I'm one of those strange people who actually enjoys editing and revising...for the first few rounds anyway. I don't edit much during the rough draft, except for correcting typos because they drive me crazy.
At first I follow Stephen King's advice and put it away for a month or so and work on something else. I think everyone should do this since it REALLY helps a ton. Problems become glaringly obvious, yet easy to fix. This revision is the most fun. However, the project is still a "darling" so lots of things get missed.

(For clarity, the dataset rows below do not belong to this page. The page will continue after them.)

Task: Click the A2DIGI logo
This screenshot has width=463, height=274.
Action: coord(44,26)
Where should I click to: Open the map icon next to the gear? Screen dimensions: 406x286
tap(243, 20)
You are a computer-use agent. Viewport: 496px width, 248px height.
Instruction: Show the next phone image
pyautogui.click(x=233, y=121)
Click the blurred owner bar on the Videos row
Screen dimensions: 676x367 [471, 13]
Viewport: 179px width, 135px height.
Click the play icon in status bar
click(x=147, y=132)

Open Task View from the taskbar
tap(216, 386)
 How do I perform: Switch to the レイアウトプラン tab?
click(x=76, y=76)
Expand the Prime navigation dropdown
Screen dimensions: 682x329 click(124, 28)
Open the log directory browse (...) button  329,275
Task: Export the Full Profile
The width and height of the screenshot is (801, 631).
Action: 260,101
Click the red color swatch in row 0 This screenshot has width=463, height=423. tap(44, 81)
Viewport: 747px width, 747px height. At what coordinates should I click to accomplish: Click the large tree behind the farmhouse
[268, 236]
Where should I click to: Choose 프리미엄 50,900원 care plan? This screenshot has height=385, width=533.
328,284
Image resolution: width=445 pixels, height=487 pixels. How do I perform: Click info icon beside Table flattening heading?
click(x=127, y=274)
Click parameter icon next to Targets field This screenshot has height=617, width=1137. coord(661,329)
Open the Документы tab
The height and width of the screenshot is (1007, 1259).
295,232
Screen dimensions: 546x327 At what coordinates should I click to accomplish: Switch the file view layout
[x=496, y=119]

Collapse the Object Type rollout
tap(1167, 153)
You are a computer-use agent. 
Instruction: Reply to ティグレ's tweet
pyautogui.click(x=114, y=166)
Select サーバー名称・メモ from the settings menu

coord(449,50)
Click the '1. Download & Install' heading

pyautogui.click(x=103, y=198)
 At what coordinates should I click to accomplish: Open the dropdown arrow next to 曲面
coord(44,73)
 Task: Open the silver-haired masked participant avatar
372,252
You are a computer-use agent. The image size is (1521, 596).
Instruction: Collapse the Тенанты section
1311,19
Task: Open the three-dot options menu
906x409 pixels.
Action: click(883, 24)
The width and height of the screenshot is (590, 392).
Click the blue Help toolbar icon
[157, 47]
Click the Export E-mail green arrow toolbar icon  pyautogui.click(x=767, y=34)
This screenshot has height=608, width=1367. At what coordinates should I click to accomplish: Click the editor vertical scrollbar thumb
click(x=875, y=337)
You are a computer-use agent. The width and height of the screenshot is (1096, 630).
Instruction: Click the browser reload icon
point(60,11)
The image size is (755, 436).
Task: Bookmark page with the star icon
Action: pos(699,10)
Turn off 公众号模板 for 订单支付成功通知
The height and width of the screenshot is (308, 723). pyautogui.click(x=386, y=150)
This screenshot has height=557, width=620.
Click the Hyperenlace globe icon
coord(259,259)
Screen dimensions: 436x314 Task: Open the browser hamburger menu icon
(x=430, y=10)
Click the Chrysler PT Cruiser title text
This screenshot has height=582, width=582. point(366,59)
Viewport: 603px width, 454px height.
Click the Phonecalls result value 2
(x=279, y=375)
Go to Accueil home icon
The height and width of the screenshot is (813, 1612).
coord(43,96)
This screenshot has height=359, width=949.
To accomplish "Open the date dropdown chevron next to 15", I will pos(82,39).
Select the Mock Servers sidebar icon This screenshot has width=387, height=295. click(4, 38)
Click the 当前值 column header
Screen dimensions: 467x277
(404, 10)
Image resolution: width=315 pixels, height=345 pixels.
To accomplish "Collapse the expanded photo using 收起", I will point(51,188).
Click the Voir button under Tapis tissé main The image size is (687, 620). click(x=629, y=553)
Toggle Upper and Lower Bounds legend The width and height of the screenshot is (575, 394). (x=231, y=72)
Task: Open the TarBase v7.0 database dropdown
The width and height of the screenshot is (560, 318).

I then send the revised-but-still-has-problems draft to at least 4 crit buddies and let them rip it to shreds. I get the most valuable help at this stage and have the most fun. If all four say something doesn't work, out it goes. If two out of four say so, then I need to make some adjustments to tone down the issue, or at least clarify it. Quite often I will make a change based on one suggestion because it feels right.
This is when I feel most optimistic about the book and this is when I used to start querying. Not anymore. Someone once referred to revising as moving furniture. They leave scuff marks on the rug. She was right. From roughened transitions to typos, there can be problems. Not only that, but sometimes the right changes weren't made.
So I send it to more crit partners to see how the changes worked. Often they'll point out things the others missed. This is when I begin to be unsure of my story because the feedback is more subjective. Should I really change this scene or character arc when it didn't bother my first batch of readers? And oh, I just got an idea for a new scene, but will it help or harm the story? But...what if the whole story is crap? Should I just give up?
Eventually, I get through the doubts and end up with a polished manuscript that is stronger than ever. Hopefully then it is ready to query.
How do you go about revisions? At what point do they have you tearing at your hair and cursing yourself for ever daring to write the book?